I Moved To a Hip City To Pretend To Be Poor, Not To Actually Be Poor

This pandemic is getting out of control. And besides the obvious problems it’s causing, like widespread death and suffering, it’s also affecting me personally in a huge way: I’m, like, practially broke! The organic tampon startup I work at is temporarily closed, so I had to take a huge cut in pay. So I’ve decided to pack my bags and leave the city to join my parents in my suburban hometown. Because I moved to a hip city to pretend to be poor, not to actually be poor!

 

When I made the move to a bigger, cooler metropolitan area from my boring, bunk-ass, incredibly wealthy hometown, I knew that things would be different. If I was gonna make it, I was gonna have to get used to a lot of new things. And I’ve mostly adapted – to the public transportation, to the trash everywhere, even to the people of color. But if there’s one thing I absolutely cannot tolerate, it’s this virus forcing me to have to make the transition from intentionally looking like I don’t have any money to really not having any money.
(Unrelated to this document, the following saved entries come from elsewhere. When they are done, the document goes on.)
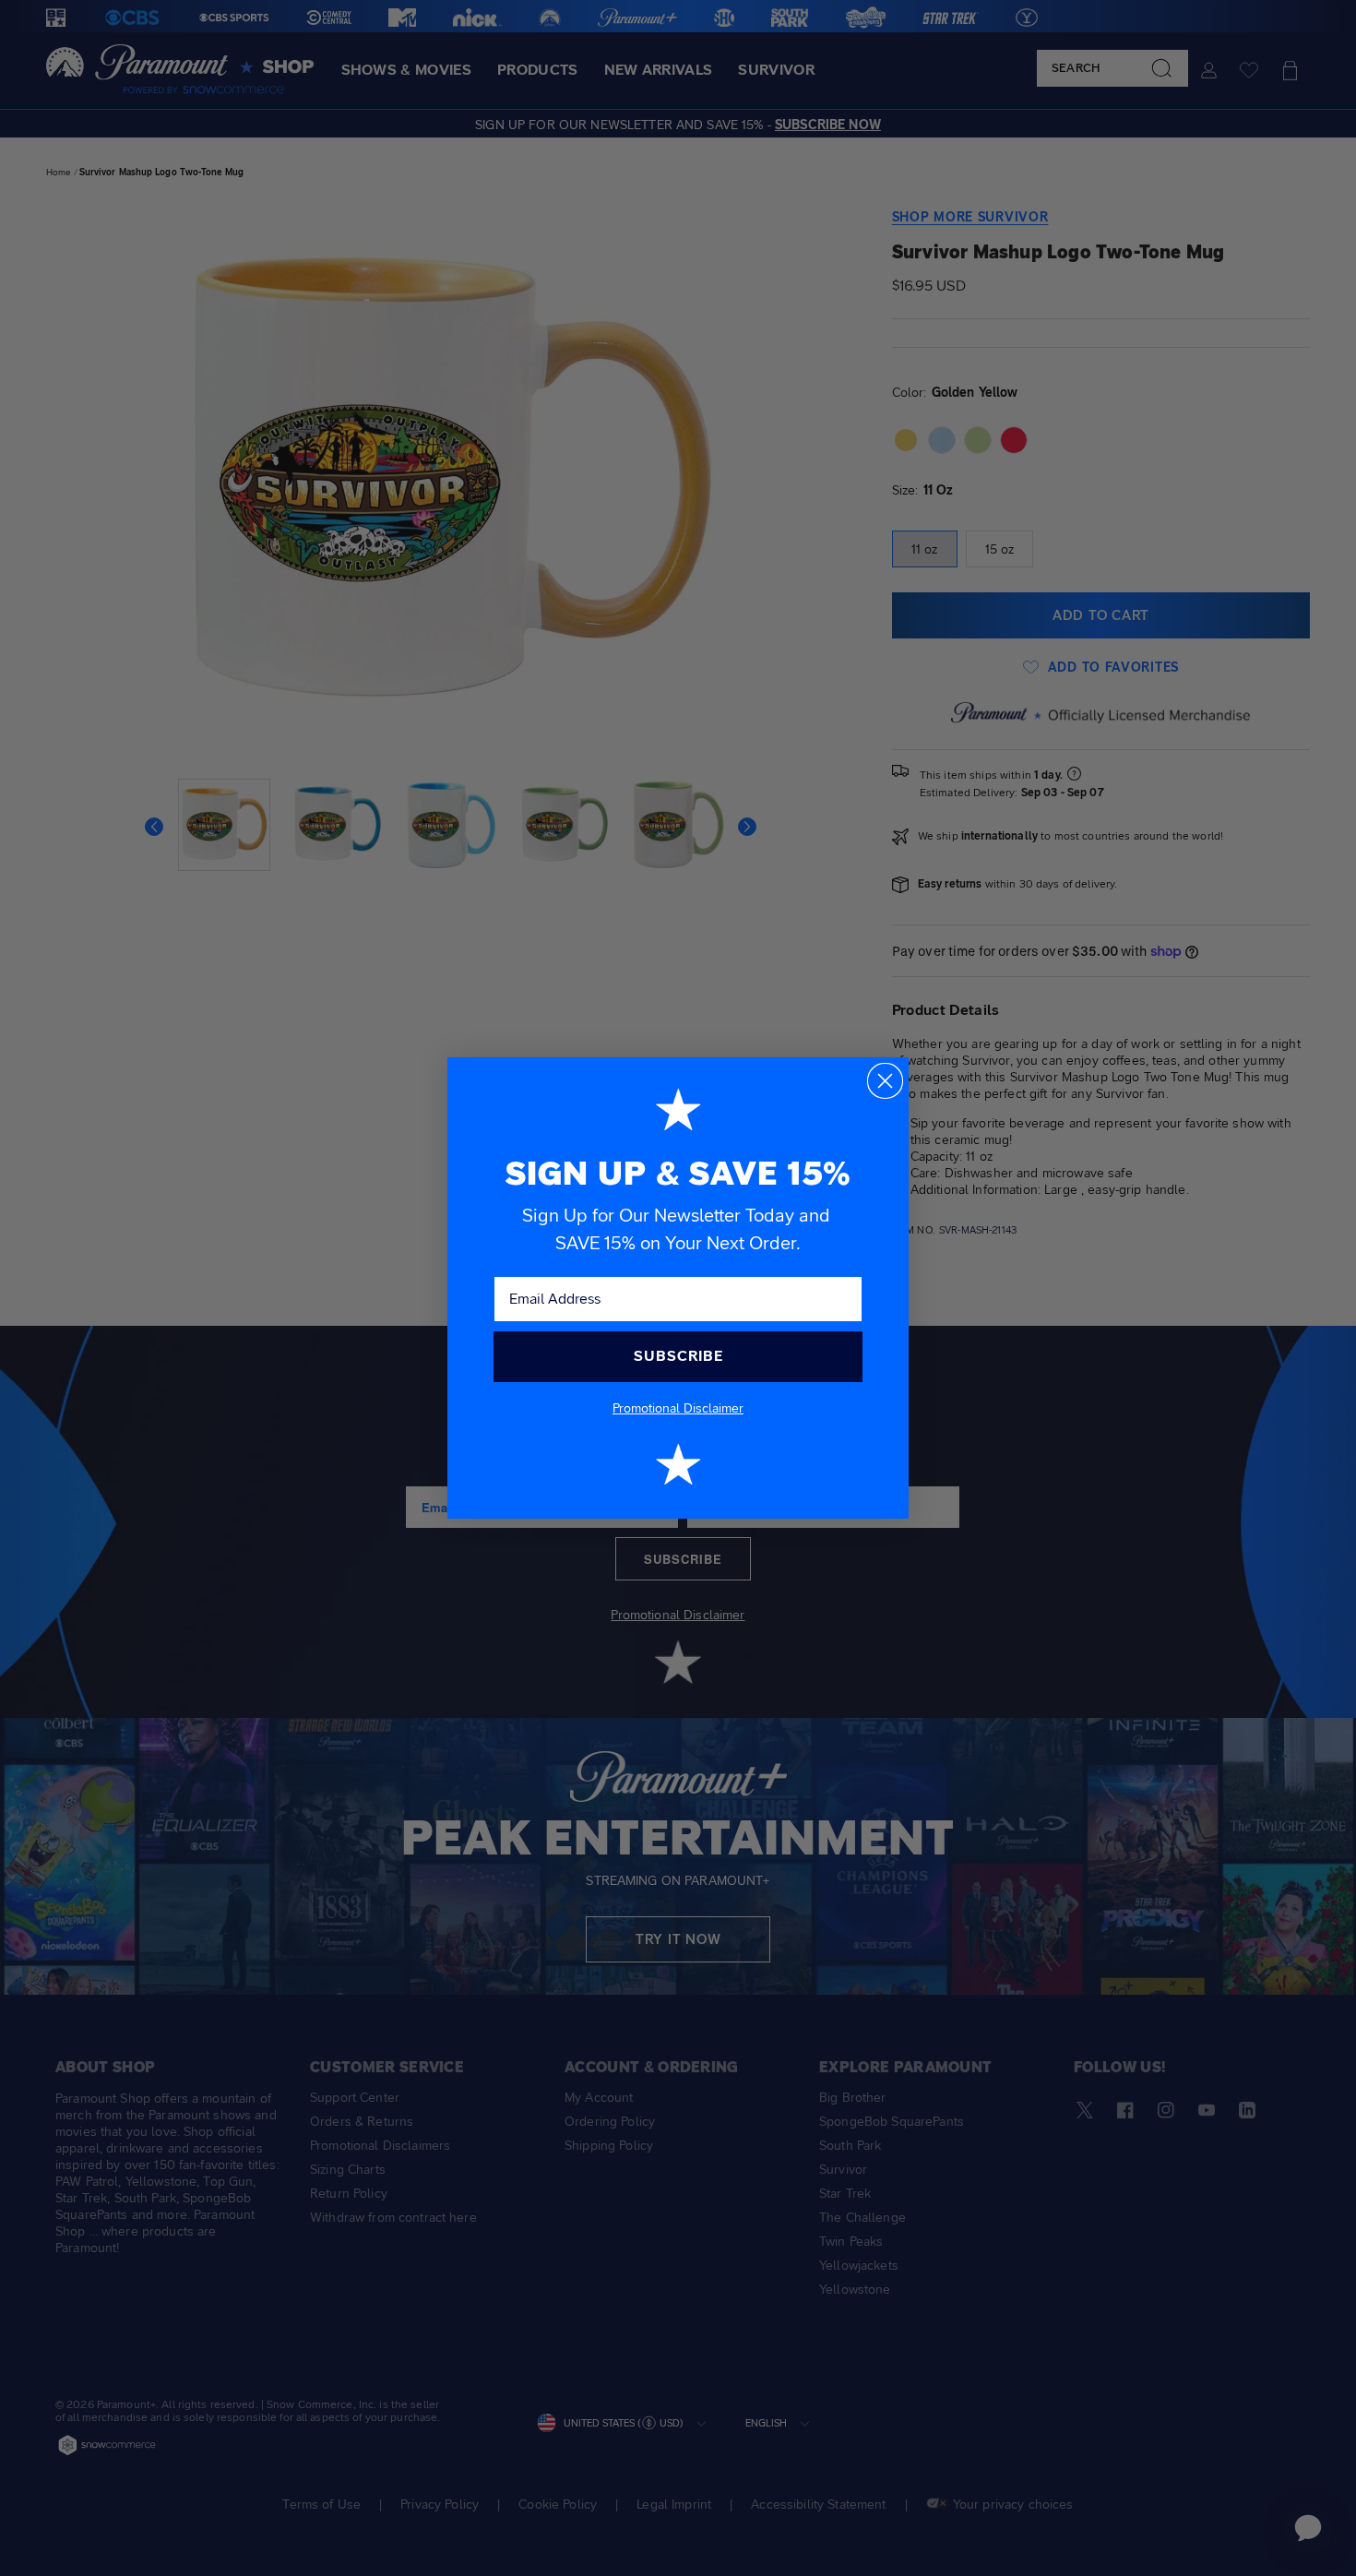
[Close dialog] (885, 1081)
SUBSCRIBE (678, 1356)
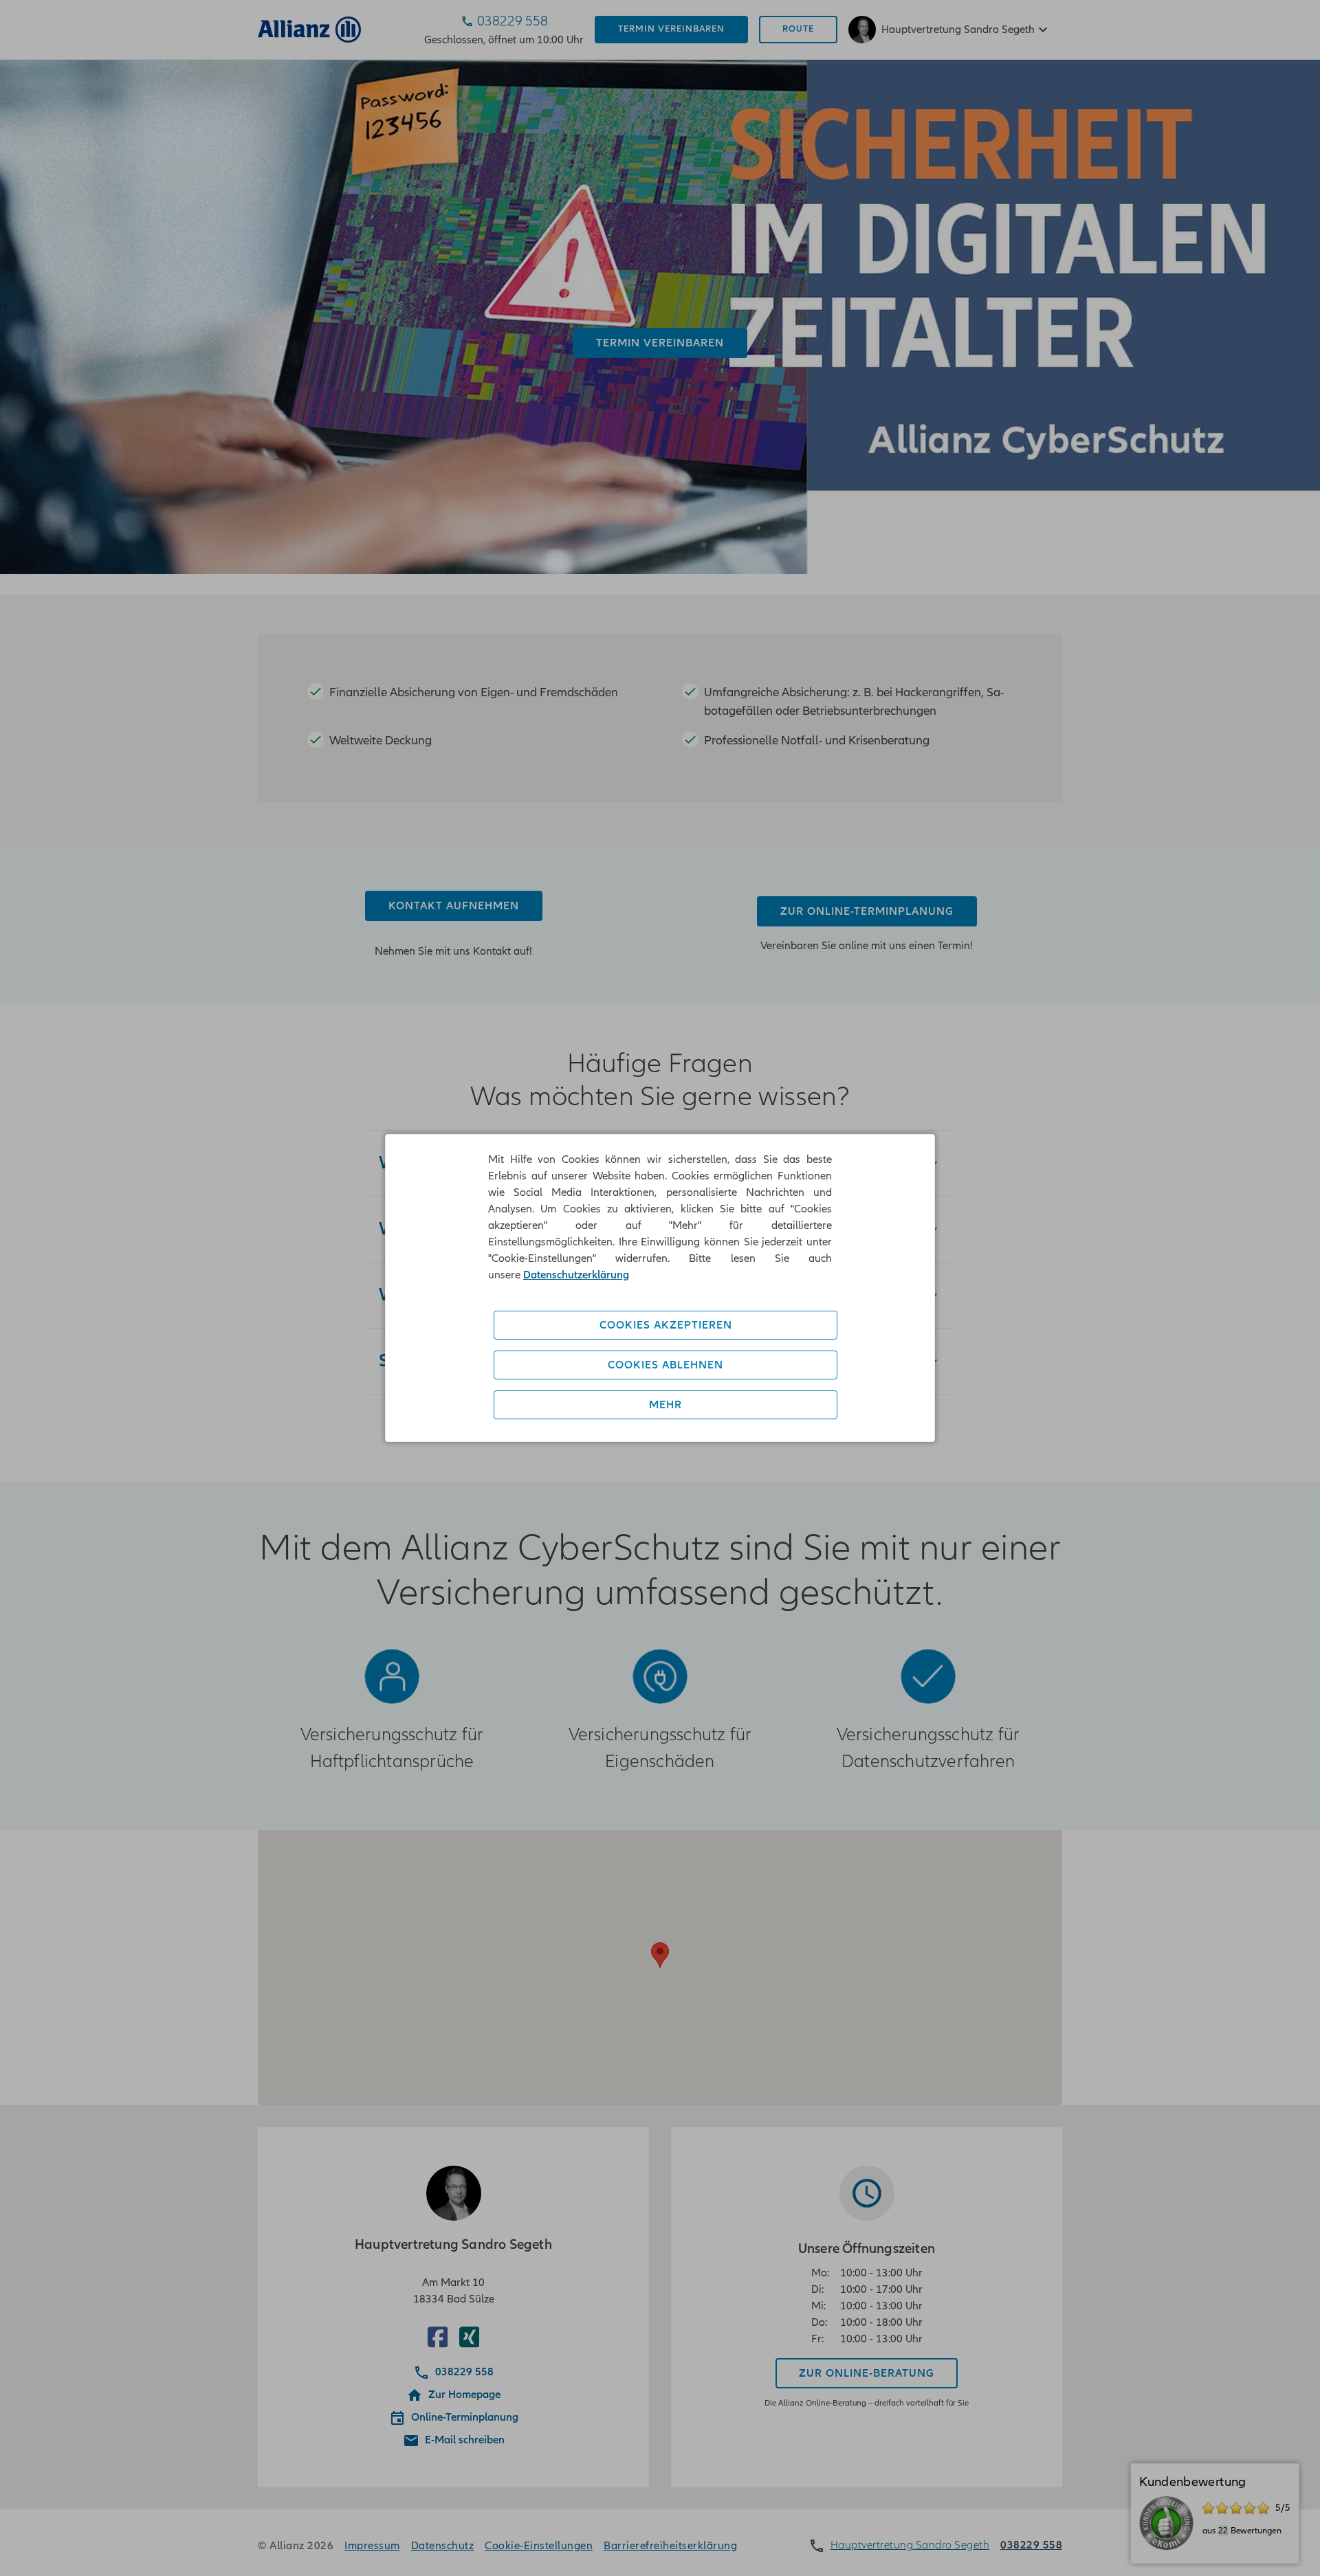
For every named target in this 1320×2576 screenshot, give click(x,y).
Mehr (665, 1405)
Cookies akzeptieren (666, 1325)
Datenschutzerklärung (576, 1275)
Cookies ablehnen (665, 1365)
That’s where I draw the line.

 

I totally understand that me leaving my major city, which has some of the highest COVID-19 infection and death rates, could have devastating implications for not only the people I come into contact with while I’m traveling, but also the residents and medical capacities of my hometown. I could obviously be an asymptomatic carrier and not know it! But what my Uber driver to the airport, the airport staff, my airplane’s pilot and flight attendants, my Uber driver from the airport, the workers at the Taco Bell I made him stop at on the way to my parents’ house, my hometown neighbors and liquor store staff and grocery workers, and even my parents don’t understand is that being poor is really hard! If I had known that I’d have to literally struggle financially, instead of just wearing things I found at the thrift store and being a real stickler about my friends Venmoing me for everything, I would’ve never moved to the city.

 

I’m just not cut out for actual poverty, and I don’t feel like I should be judged for that!

 

Plus, if you think about it, me leaving the city is a humanitarian act. I’m technically a gentrifier (ugh, I know!), so me and all the other gentrifiers fleeing at the first sign of having to struggle in any way will lower the price of rent for people who have no choice but to stay poor. At least for a few years. Isn’t that kind of me?

 

Look, I understand how the decision I’m making looks. But I’m just one person taking the steps I need to personally take to preserve my mental health and my capability to buy as many Drunk Elephant products as I want, whenever I want. But I think people need to offer me a little empathy about the whole thing. I can’t possibly stay here and continue to pretend to be something I’m not if it means I actually have to become the thing I’m pretending to be. At least not until this is all over.